De Valera Publicly Opposes Treaty

Only three days after the plenipotentiaries signed the Anglo-Irish Treaty, the most powerful politician in Ireland publicly declared his opposition to it. Following hours of meetings at the Mansion House in Dublin, on the evening of 8 December Éamon de Valera gave a statement to the press (reproduced below) announcing his opposition to the text brought home by his representatives. One of the primary negotiators for the Irish in Britain, Arthur Griffith felt compelled to defend the same document the following day. The seeds of the Irish Civil War, which was to devastate the new state from 1922-1923, were sown.

Weekly Freeman’s Journal, 17 December


Mr. De Valera Declares Himself Opposed to the Treaty


The Dail Cabinet sat for six hours in three sessions in the Mansion House on Thursday, December 8th.

The object of the meeting was to discuss the proposed Treaty with Great Britain.

At a late hour on Thursday night Mr. de Valera issued an important statement, declaring that the terms of the agreement were in “violent conflict” with the wishes of the majority of the Nation.

He declared that he could not recommend the acceptance of the Treaty either to the Dail or to the country.

In that attitude he said he was supported by the Minister of Home Affairs (Mr. Austin Stack) and the Minister of Defence (Mr. Cathal Brugha).

A public session of the Dail would be held on Wednesday, December 14th. “The great test of our people,” he added, “has come.”

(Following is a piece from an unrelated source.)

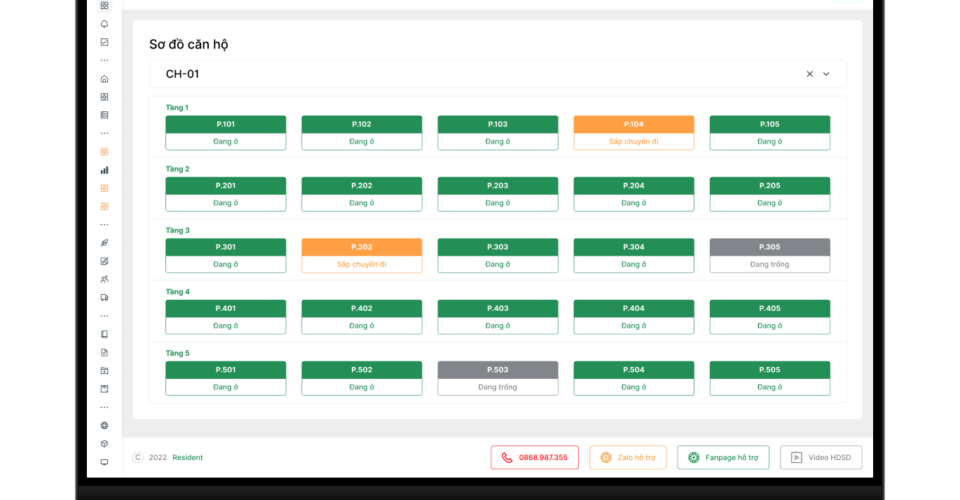Click the Resident link in the footer

(187, 458)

On Friday morning Mr. Arthur Griffith issued a statement, declaring that he would stand by the Treaty, which would lay the foundations of peace and friendship and end the conflict of centuries.

The following statement from Mr. de Valera was issued from the Mansion House after a long sitting of the Cabinet of Dail Eireann on Thursday, December 8:-

“A Chairde Gaedhal – You have seen in the public Press the text of the proposed treaty with Great Britain.

“The terms of this agreement are in violent conflict with the wishes of the majority of this nation, as expressed freely in successive elections during the past three years.

“I feel it my duty to inform you immediately that I cannot recommend the acceptance of this treaty either to Dail Eireann or to the country. In this attitude I am supported by the Minister of Home Affairs and Defence.

“A public session of Dail Eireann is being summoned for Wednesday next at 11 o’clock a.m. I ask the people to maintain during the interval the same discipline as heretofore. The members of the Cabinet though divided in opinions, are prepared to carry on the public services as usual.

“The army as such is, of course, not affected by the political situation – and come under the same orders and control.

“The great test of our people has come. Let us face it worthily without bitterness, and, above all, without recriminations. There is a definite constitutional way of re-solving our political differences. Let us not depart from it, and let the conduct of the Cabinet in this matter be an example to the whole nation. – Mise,

“December 8, 1921”



Mr. Griffith issued the following statement on Friday morning:-

“I have signed the treaty of peace between Ireland and Great Britain.

“I believe that this treaty will lay the foundation of peace and friendship between the two nations.

“What I have signed I shall stand by, in the belief that the end of the conflict of centuries is at hand.